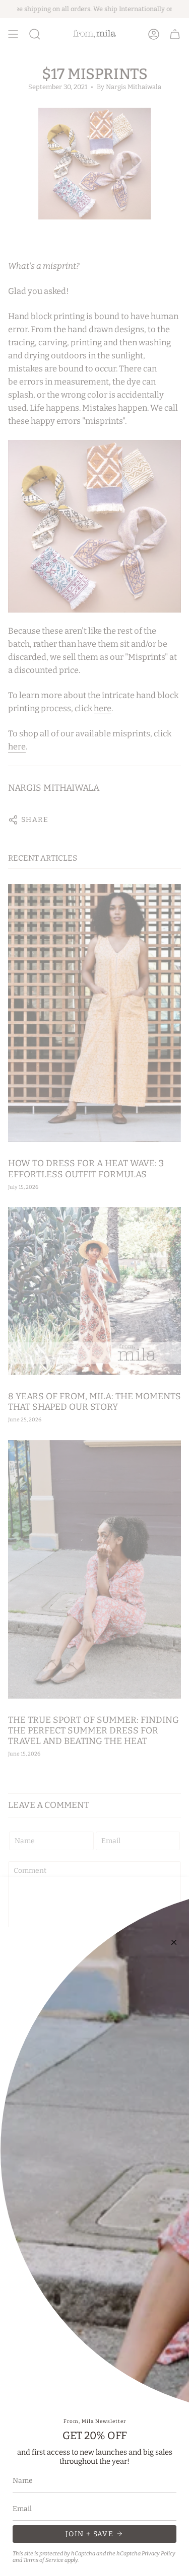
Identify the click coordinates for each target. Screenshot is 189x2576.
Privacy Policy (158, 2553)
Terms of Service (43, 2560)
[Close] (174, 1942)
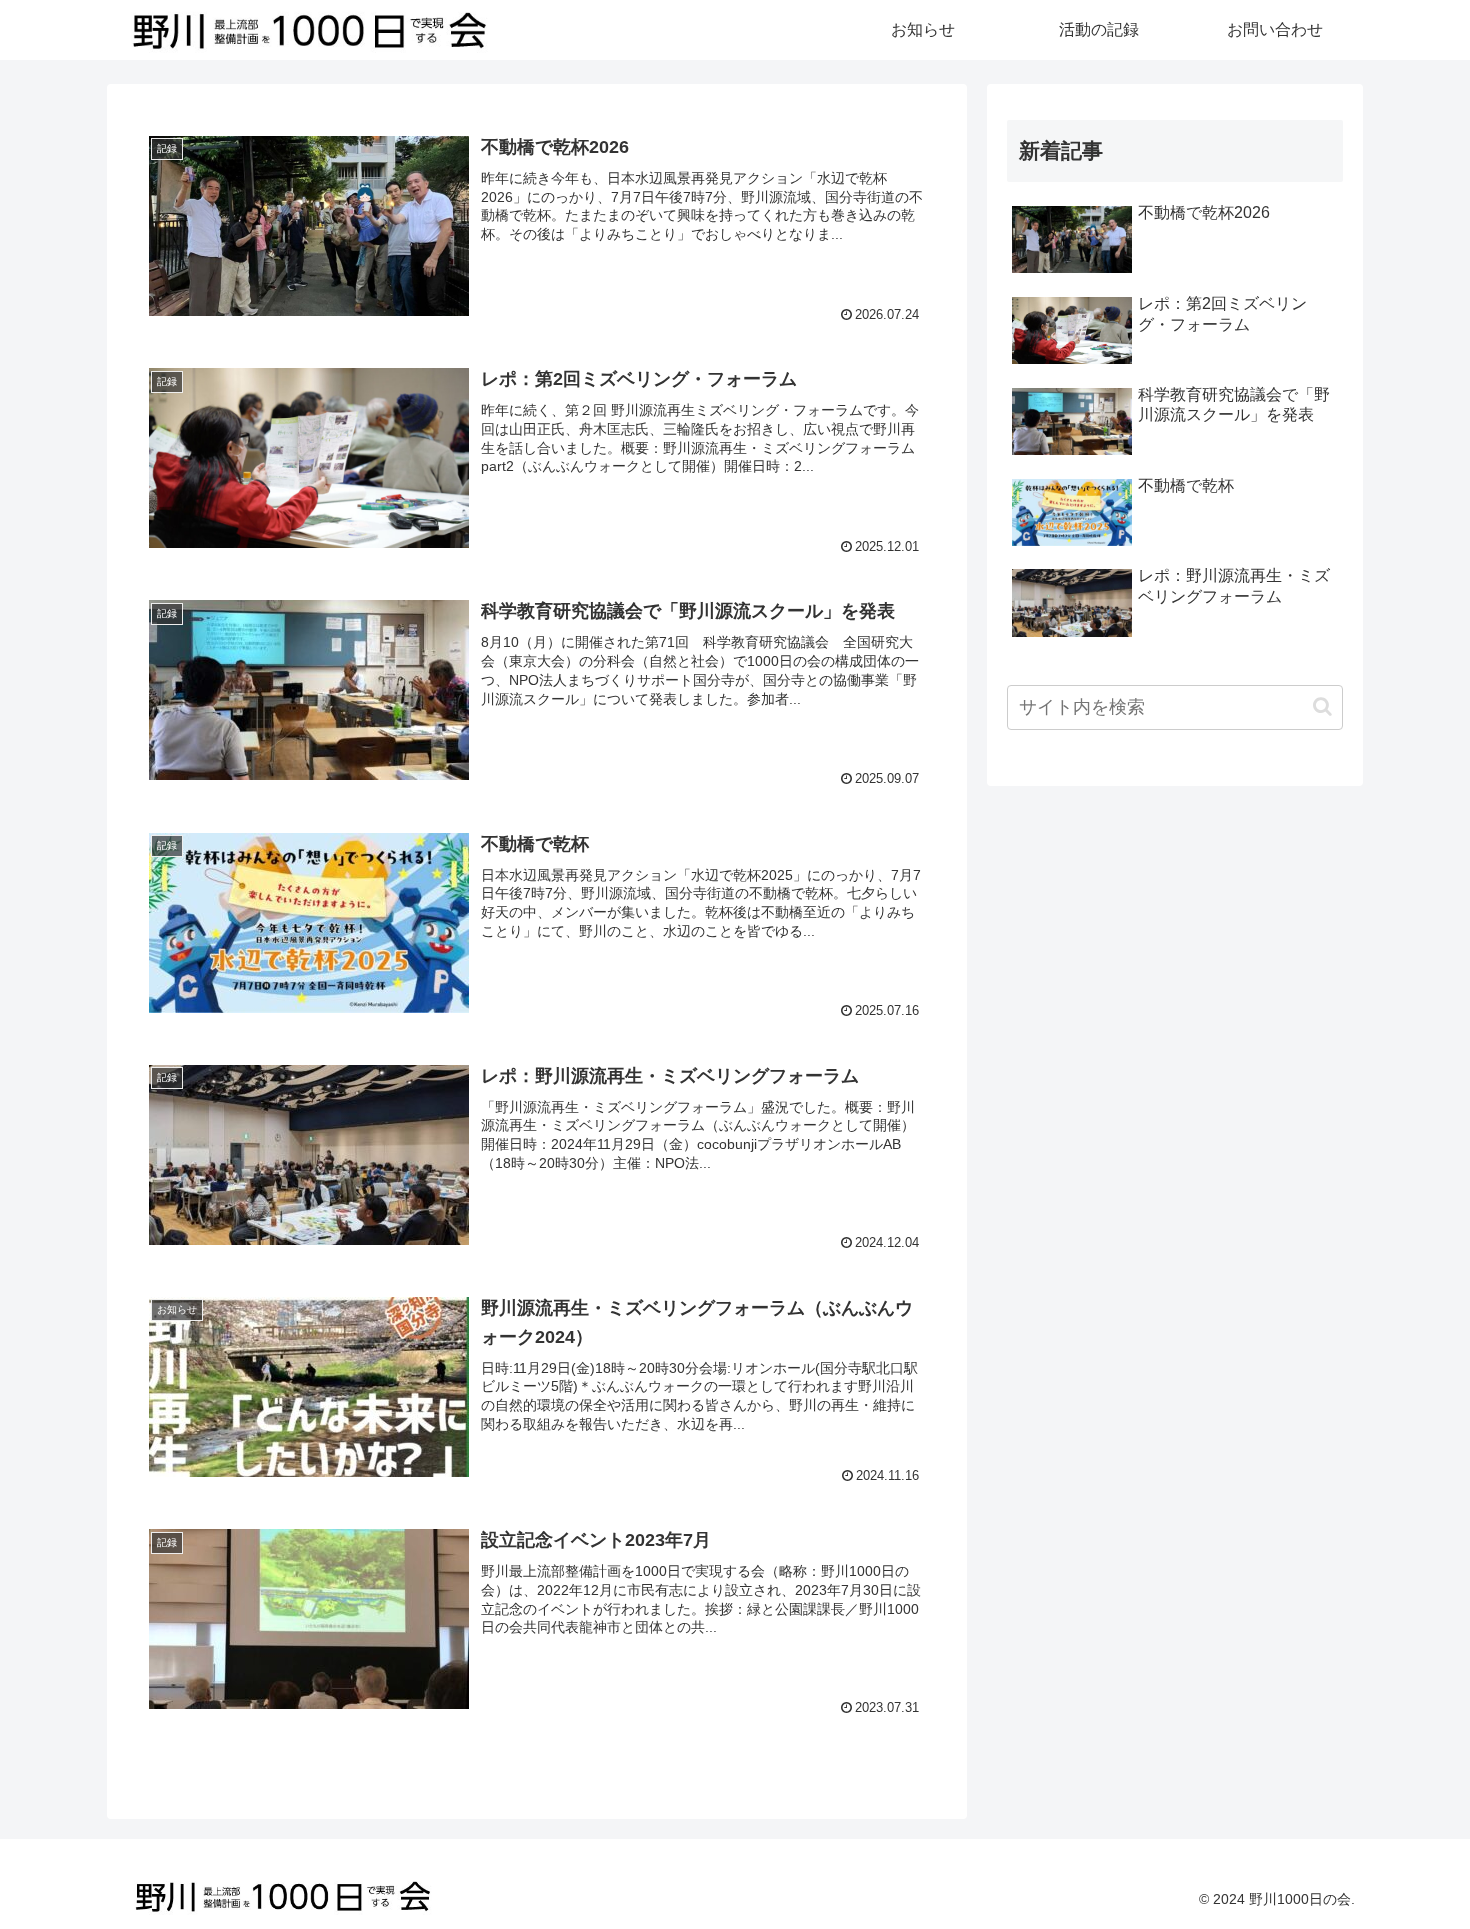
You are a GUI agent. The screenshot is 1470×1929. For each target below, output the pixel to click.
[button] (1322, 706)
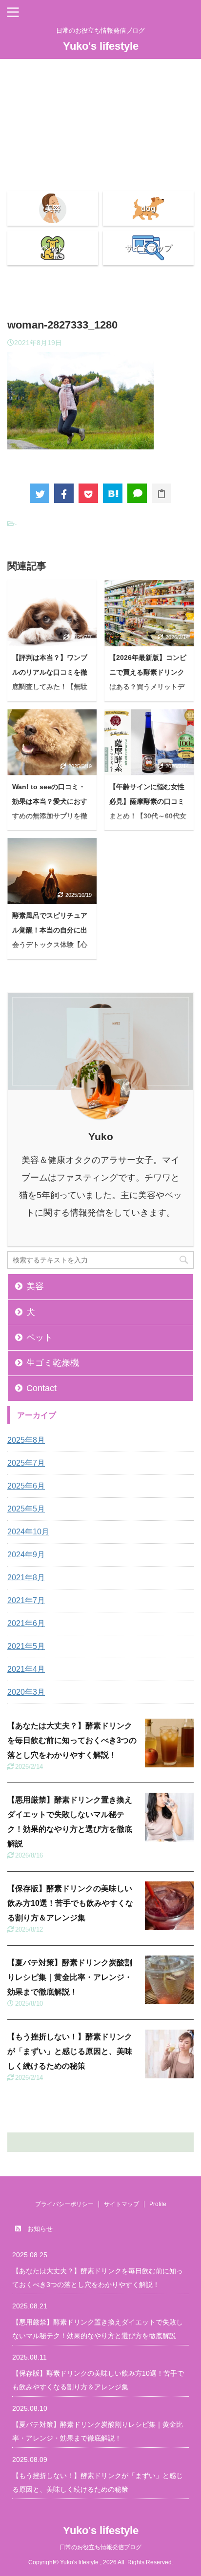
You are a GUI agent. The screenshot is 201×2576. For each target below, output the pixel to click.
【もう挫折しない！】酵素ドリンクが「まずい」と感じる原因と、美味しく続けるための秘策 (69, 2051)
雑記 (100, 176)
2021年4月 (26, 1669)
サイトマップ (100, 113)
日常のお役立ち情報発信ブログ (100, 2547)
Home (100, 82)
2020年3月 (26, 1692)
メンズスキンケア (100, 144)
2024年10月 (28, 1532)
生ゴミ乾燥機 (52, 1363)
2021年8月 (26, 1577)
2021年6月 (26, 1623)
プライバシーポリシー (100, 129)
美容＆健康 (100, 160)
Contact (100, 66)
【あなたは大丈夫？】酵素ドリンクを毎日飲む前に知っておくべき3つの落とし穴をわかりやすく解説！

What this task involves:
Repeat verbatim the lines between the start of the data and the line containing "Contact (100, 66)", both ends included, omitting all pictures.

Result of the exercise:
Identify the click coordinates for each target. Screenshot is 189x2576.
Privacy Policy (158, 2553)
Terms of Service (43, 2560)
[Close] (174, 1942)
You are a GUI agent. The screenshot is 1470×1929. For each target below, output the pixel to click.
[button] (1322, 706)
You are a GUI agent. The screenshot is 201×2576. For each target below, output the pixel to click.
【もう挫折しない！】酵素ドリンクが「まずい」と感じる原因と、美味しく続けるための秘策 (69, 2051)
雑記 (100, 176)
2021年4月 (26, 1669)
サイトマップ (100, 113)
日常のお役立ち情報発信ブログ (100, 2547)
Home (100, 82)
2020年3月 (26, 1692)
メンズスキンケア (100, 144)
2024年10月 (28, 1532)
生ゴミ乾燥機 (52, 1363)
2021年8月 (26, 1577)
2021年6月 (26, 1623)
プライバシーポリシー (100, 129)
美容＆健康 (100, 160)
Contact (100, 66)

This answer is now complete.